エルは耳や首にキスマークをつけながら、指を増やしてぐちゅぐちゅと蜜壺を掻きまわすが、胸は一切触れてこない。時折シャツにこすれて刺激される乳首はきっとすでにピンっと立っているに違いないのに、触れられないのがなんだかもどかしい。

「はぁっ、はぁ・・・エル、あのっ、胸・・・」
「あぁ、まだ禁止されているからな。触れるわけにはいかんだろう」
「!!」

“触れて欲しかったら言ってみろ”と言わんばかりの今の意地悪な笑みで、守ってくれてるのが優しさなのかそうなるように仕向けられたのかよくわからなくなってきた。
ただ、今は胸も含めて全部エルに触れて欲しい、それしか頭になかった。

「ぉ、願い、も、触って・・・乳首もちゅって、んんっ、いっぱい・・・」
「ふっ、もう禁止にしないというのなら触ってやっても良いぞ」
「あっ、もうしないっ、しないから・・・おねがっ、あぁぁぁぁぁっ」

元々与えられていた秘部への快楽と同時に欲しかった刺激を与えられ、軽く達してしまうあたしの身体。
足がプルプルと生まれたての小鹿のようになってしまい、立っていることができなかった。

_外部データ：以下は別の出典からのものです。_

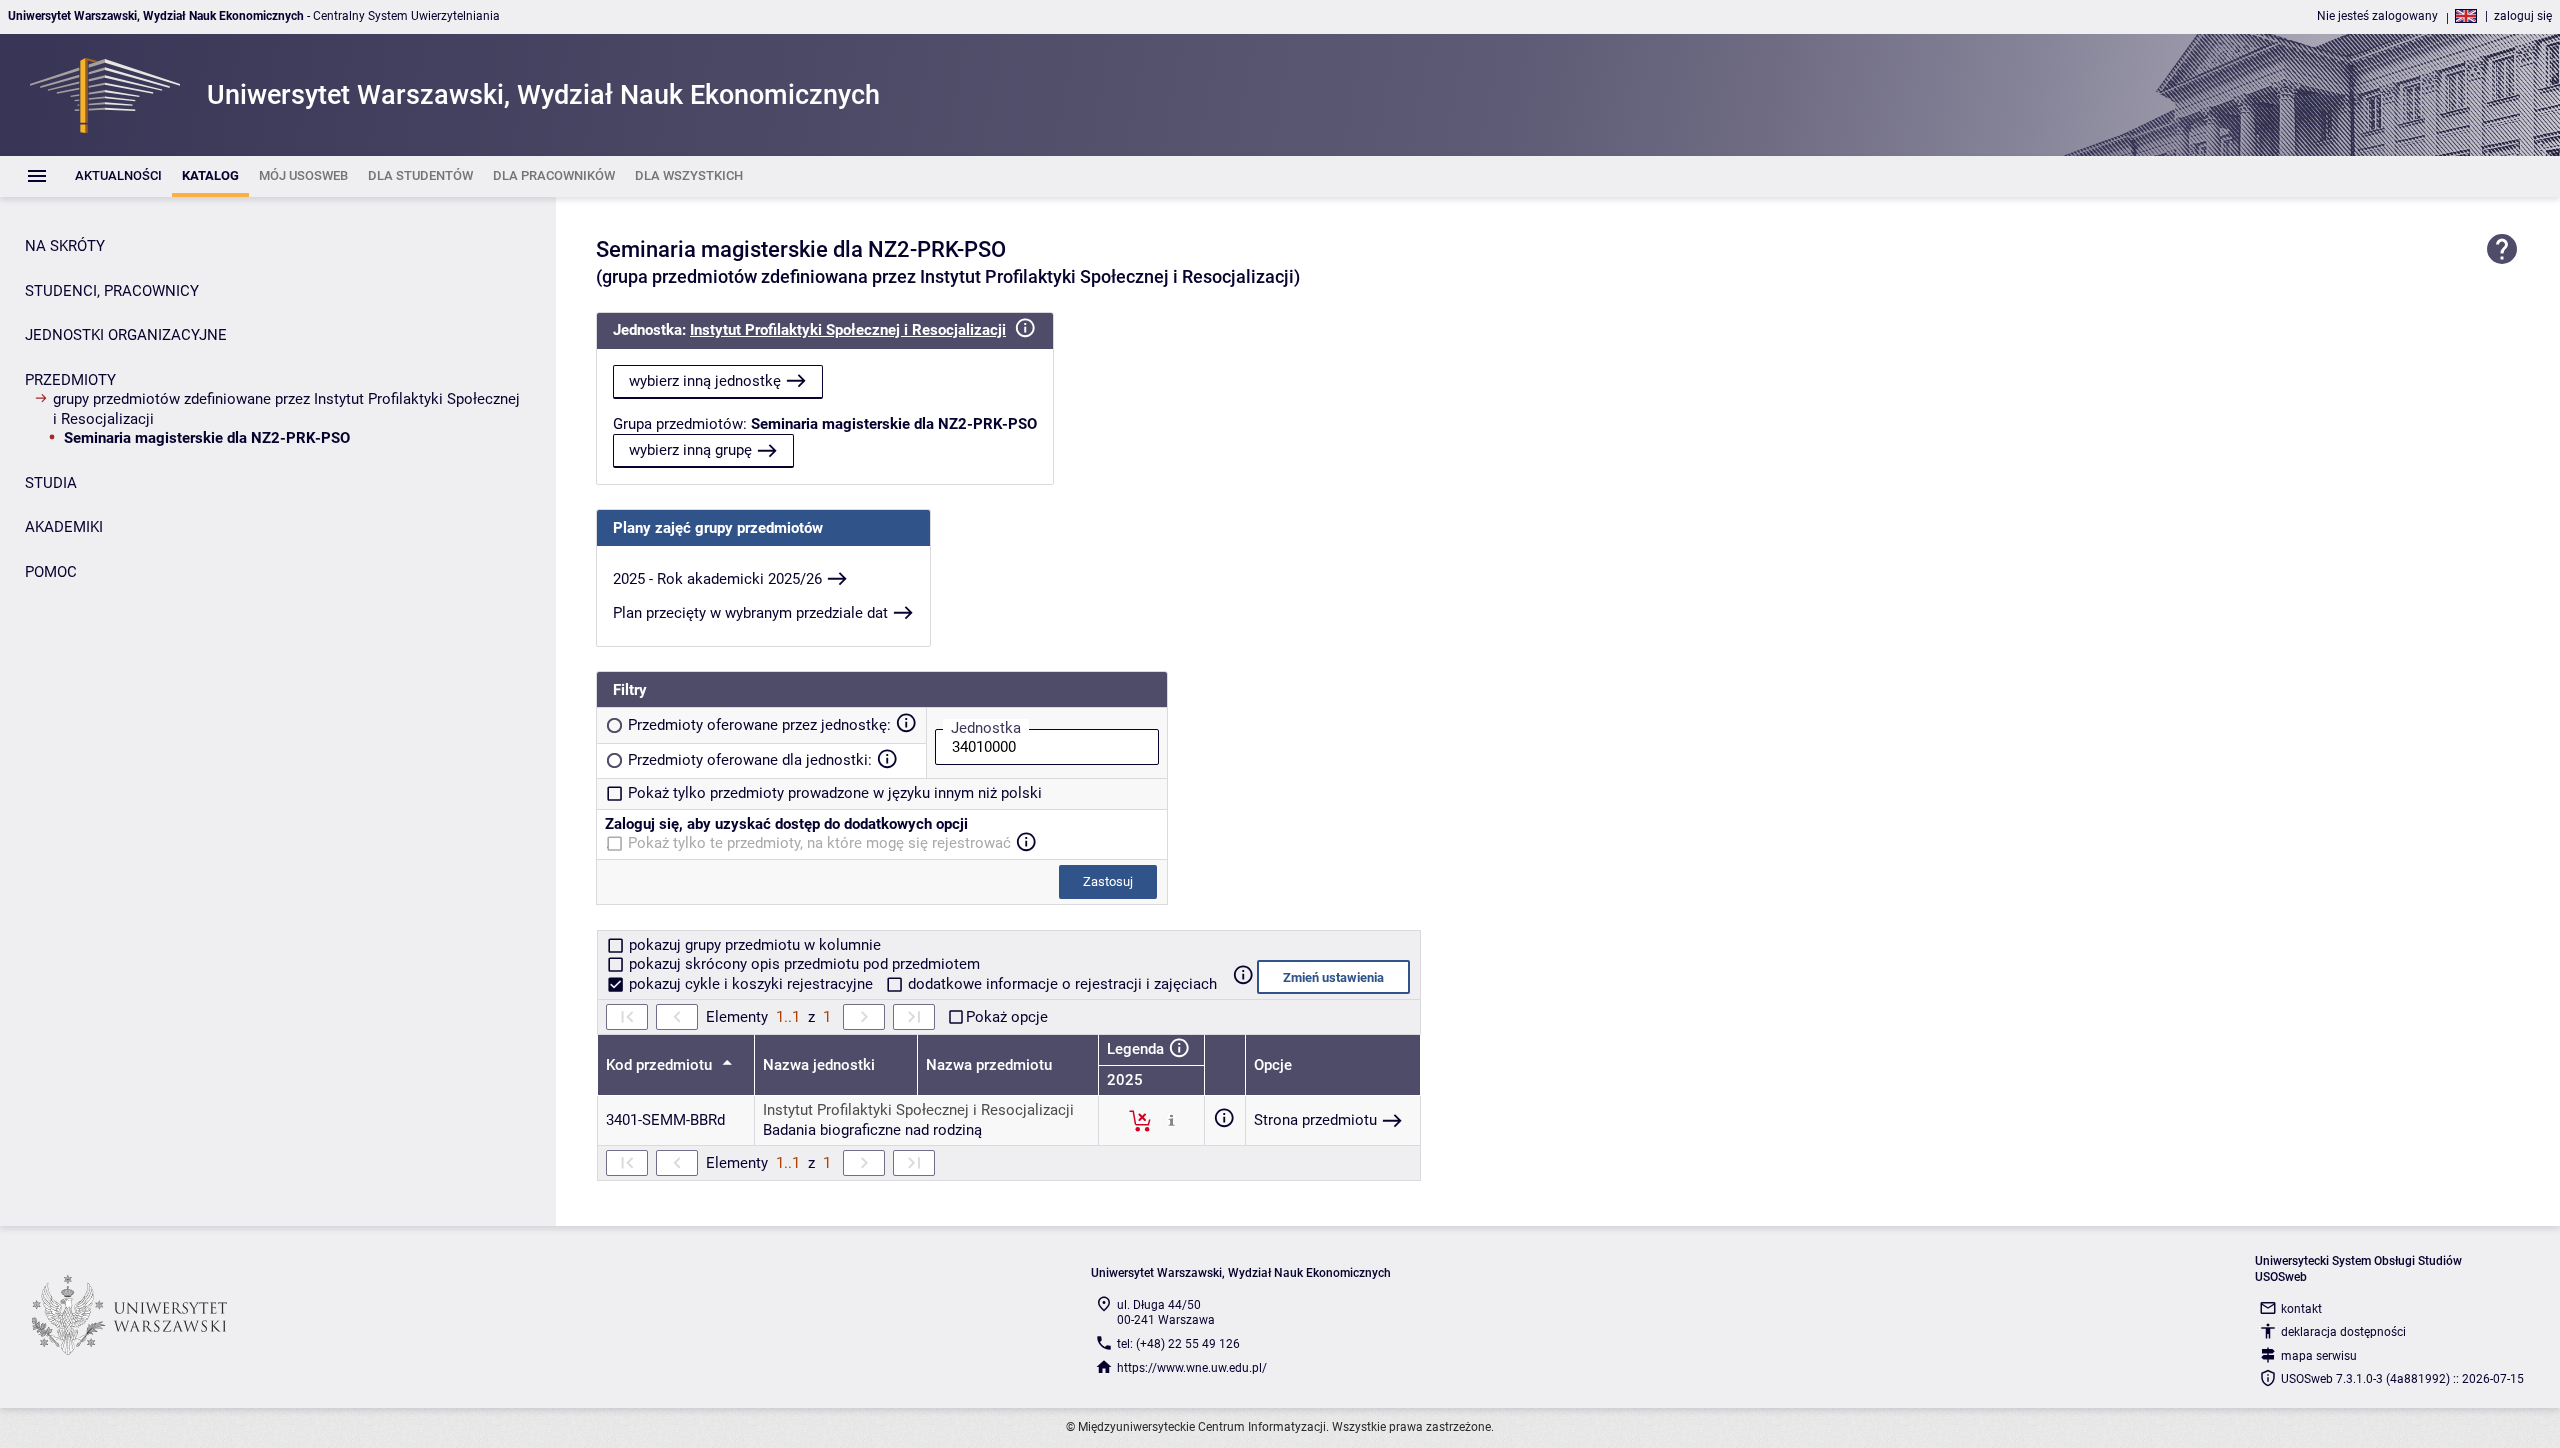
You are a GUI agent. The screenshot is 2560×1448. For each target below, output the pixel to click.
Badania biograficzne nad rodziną (872, 1130)
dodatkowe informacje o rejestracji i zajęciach (1060, 984)
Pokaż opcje (1007, 1017)
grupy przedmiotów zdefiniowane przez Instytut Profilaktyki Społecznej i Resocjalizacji (286, 409)
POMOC (51, 572)
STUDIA (51, 483)
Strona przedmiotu (1315, 1120)
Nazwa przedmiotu (989, 1065)
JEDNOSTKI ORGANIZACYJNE (126, 335)
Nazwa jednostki (819, 1065)
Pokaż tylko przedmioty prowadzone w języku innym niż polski (835, 793)
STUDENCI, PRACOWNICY (112, 291)
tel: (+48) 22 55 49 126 (1178, 1344)
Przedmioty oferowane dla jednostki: (750, 760)
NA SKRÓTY (65, 246)
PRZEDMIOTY (70, 380)
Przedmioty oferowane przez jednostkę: (759, 725)
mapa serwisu (2319, 1356)
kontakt (2301, 1309)
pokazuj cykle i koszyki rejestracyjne (751, 984)
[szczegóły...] (1171, 1120)
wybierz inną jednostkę (705, 381)
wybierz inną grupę (690, 450)
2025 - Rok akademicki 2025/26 (717, 579)
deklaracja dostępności (2343, 1332)
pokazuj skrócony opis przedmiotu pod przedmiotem (802, 964)
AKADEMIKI (64, 527)
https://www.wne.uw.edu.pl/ (1192, 1368)
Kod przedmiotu (661, 1065)
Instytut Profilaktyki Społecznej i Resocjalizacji (848, 330)
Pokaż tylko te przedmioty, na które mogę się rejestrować (819, 843)
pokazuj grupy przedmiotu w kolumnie (753, 945)
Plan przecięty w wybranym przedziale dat (750, 613)
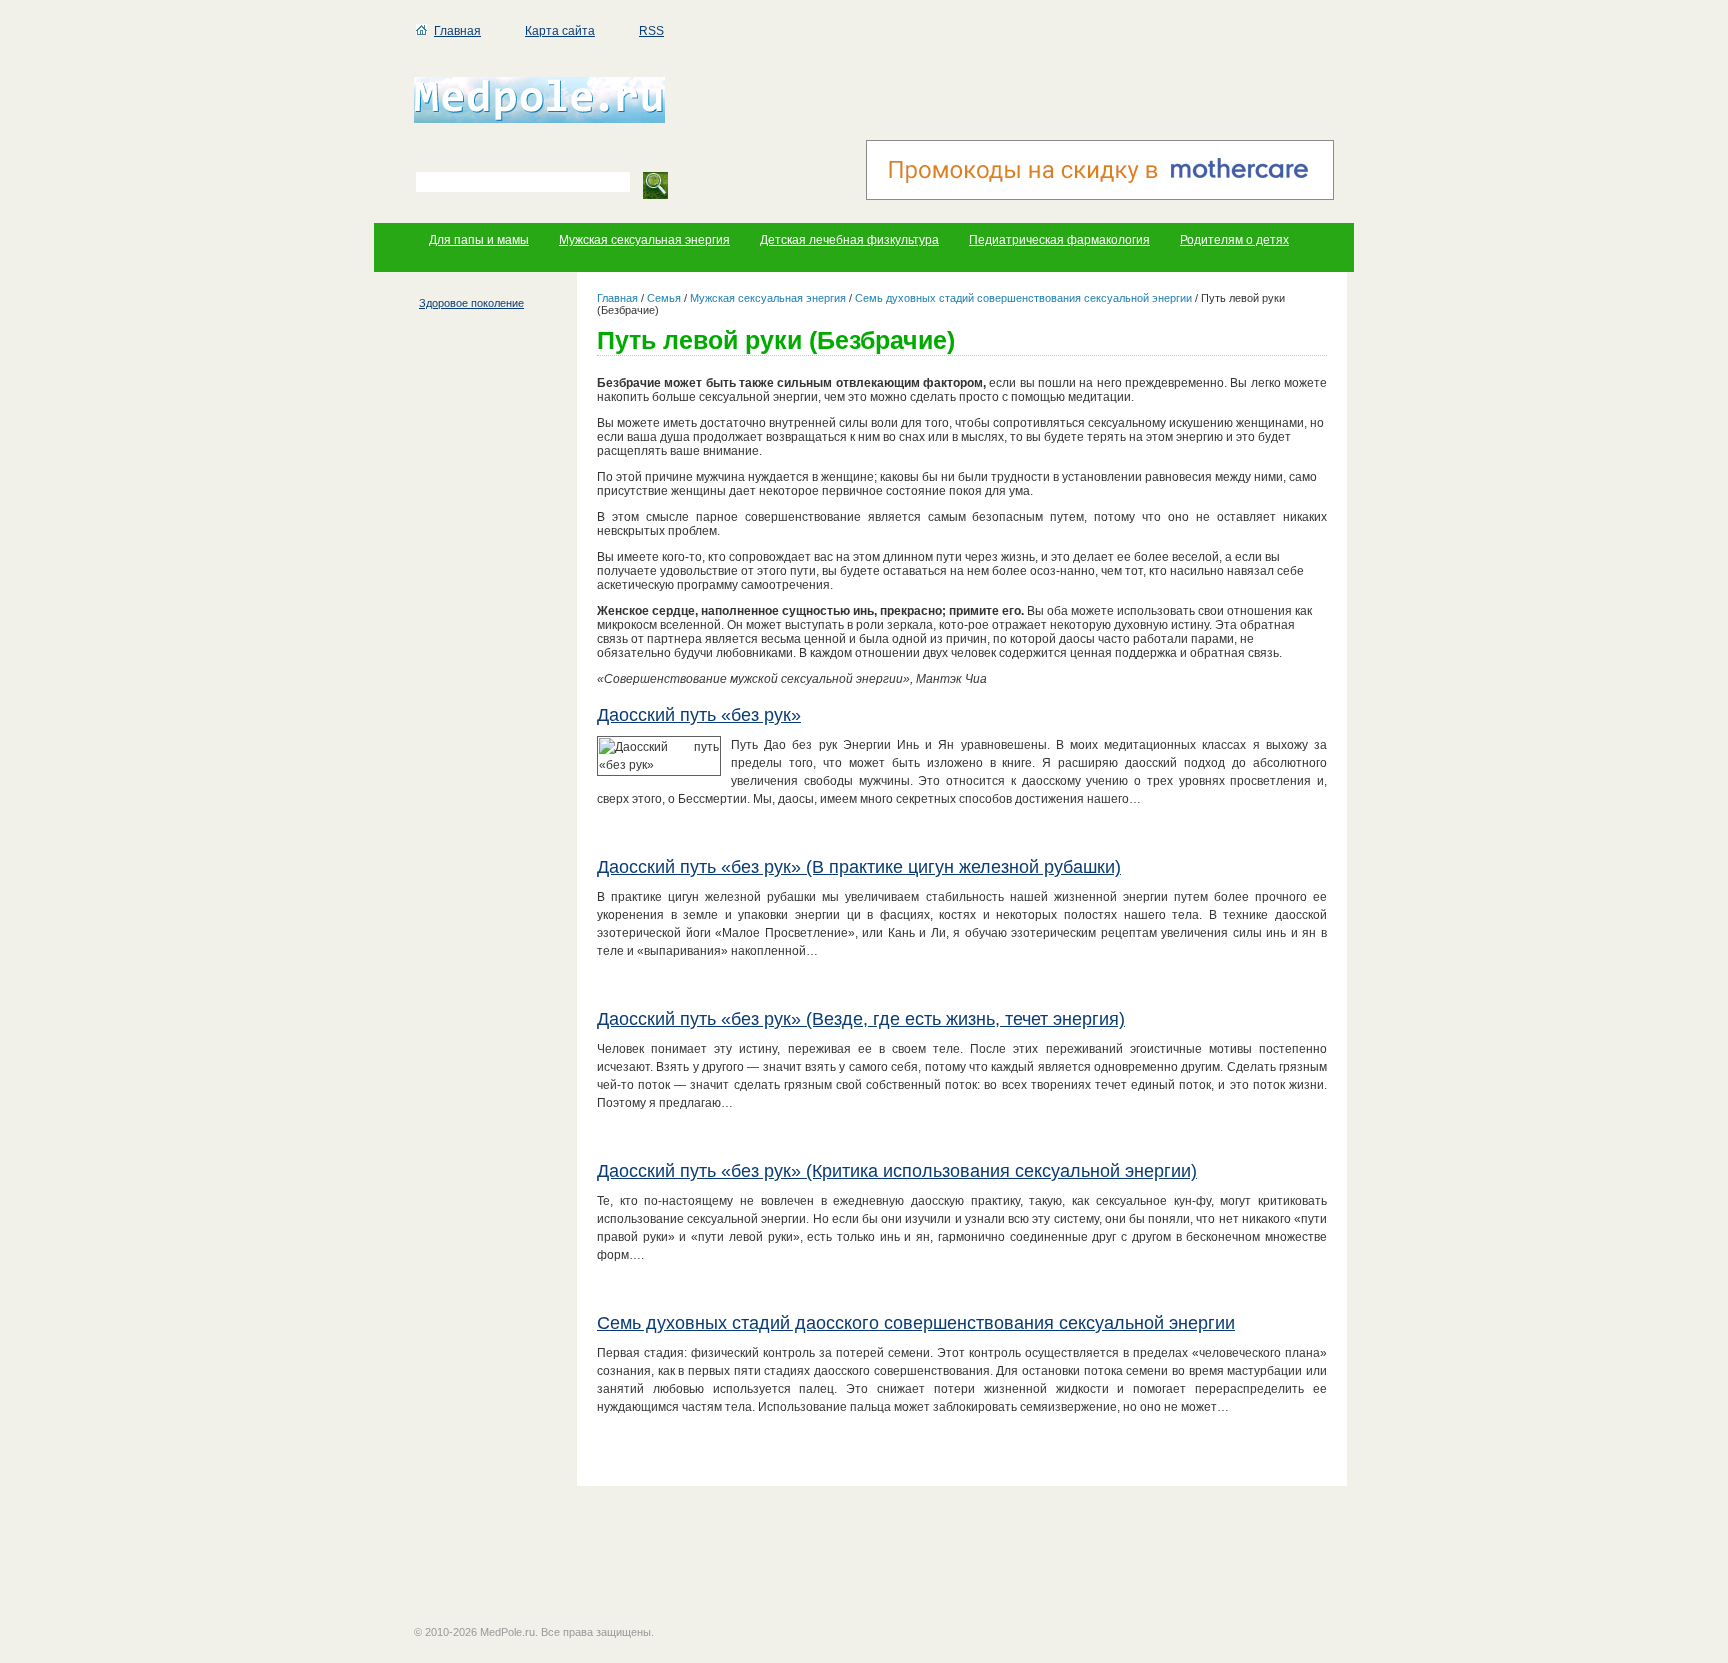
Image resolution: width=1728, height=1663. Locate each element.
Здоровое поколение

そして、倒れる前にすかさずエルに抱きあげられ、今度は2人でベッドに沈む。
スプリングが少し硬いのか、ギシッという音がした。


「今度は、エルも一緒に気持ち良くなろう?」
「!!・・・ふっ、今日はずいぶんと素直だな。可愛い奴め」
「!!!」




素直になるとエルはイジメるのではなく、“可愛い”と言ってくれるんですねっ!あたし、学んだっ!


この後は言葉でいじめられることもなく、チェックアウトの時間まで甘く蕩けるような時間をエルと過ごしました。